Re: Avoid keeping larger lists in Memory
by huck (Prior) on Jul 02, 2017 at 00:53 UTC

    One truth is that the largest prime factor of a number is always less than or equal to the square root of that number

    There are two places you can change to reflect that truth and that will speed up your program (otherwise as is) a lot.

    That wasnt quite right. In testing for a prime number you only have to test for factors below the square root of the number. If you find a factor below that point, the division of the original number by that factor results in another factor. That second factor may be the largest prime factor.

Re: Avoid keeping larger lists in Memory
by Discipulus (Canon) on Jul 02, 2017 at 23:55 UTC
    You got good answer, yet.

    I would just add the possibility to take yet optimized code from CPAN: Math::Prime::Util (or Math::Prime::Util::GMP directly for big numbers.. but see also..)

    From examples:

    # Project Euler, problem 3 (Largest prime factor) use Math::Prime::Util qw/factor/; use bigint; # Only necessary for 32-bit machines. say 0+(factor(600851475143))[-1]

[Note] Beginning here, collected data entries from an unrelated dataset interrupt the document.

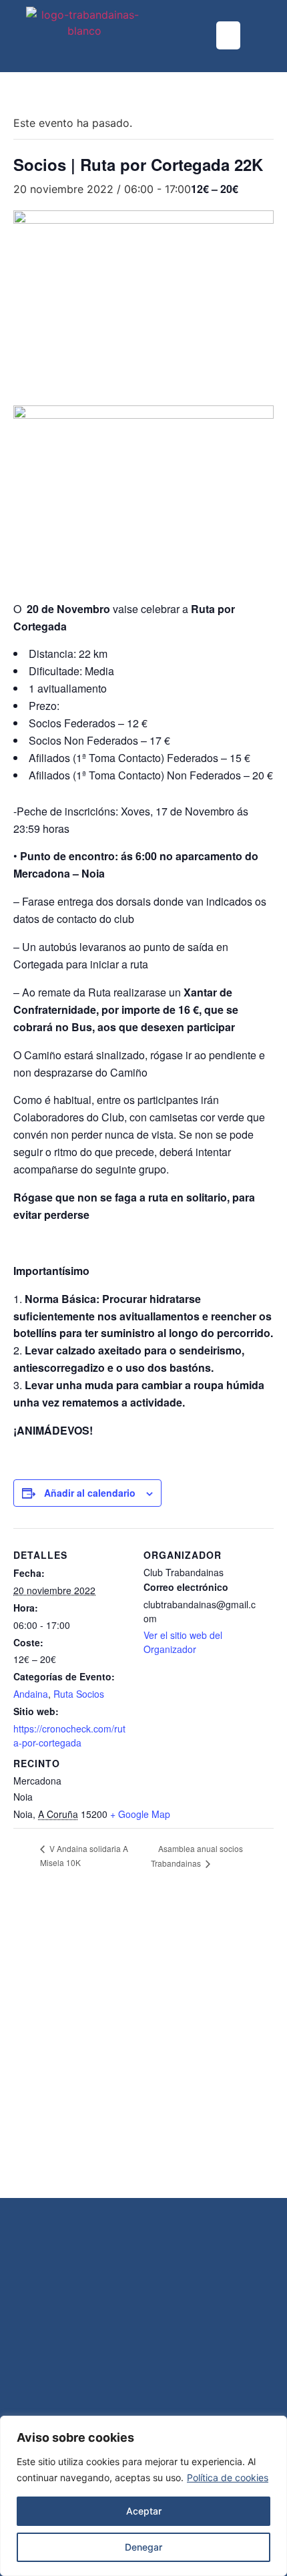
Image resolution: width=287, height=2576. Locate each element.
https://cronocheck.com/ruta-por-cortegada (69, 1735)
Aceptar (144, 2511)
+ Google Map (140, 1814)
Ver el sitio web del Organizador (183, 1642)
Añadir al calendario (89, 1492)
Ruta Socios (78, 1693)
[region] (143, 2496)
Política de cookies (227, 2477)
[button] (228, 35)
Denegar (143, 2547)
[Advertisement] (143, 2047)
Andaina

    PS wow it returns in no time!:

    perl -Mbigint -E "use Math::Prime::Util::GMP qw(factor); say 0+(factor +(600851475143600851475143600851475143))[ -1]" 999999000001 # ~1 second to get the largest factor of: # 60085147514360085147514360085147514300851475143008514751430085147514 +30085147514300851475143 834789126661809633627036527926883609177018602883402075695455196267

    L*

    There are no rules, there are no thumbs..
    Reinvent the wheel, then learn The Wheel; may be one day you reinvent one of THE WHEELS.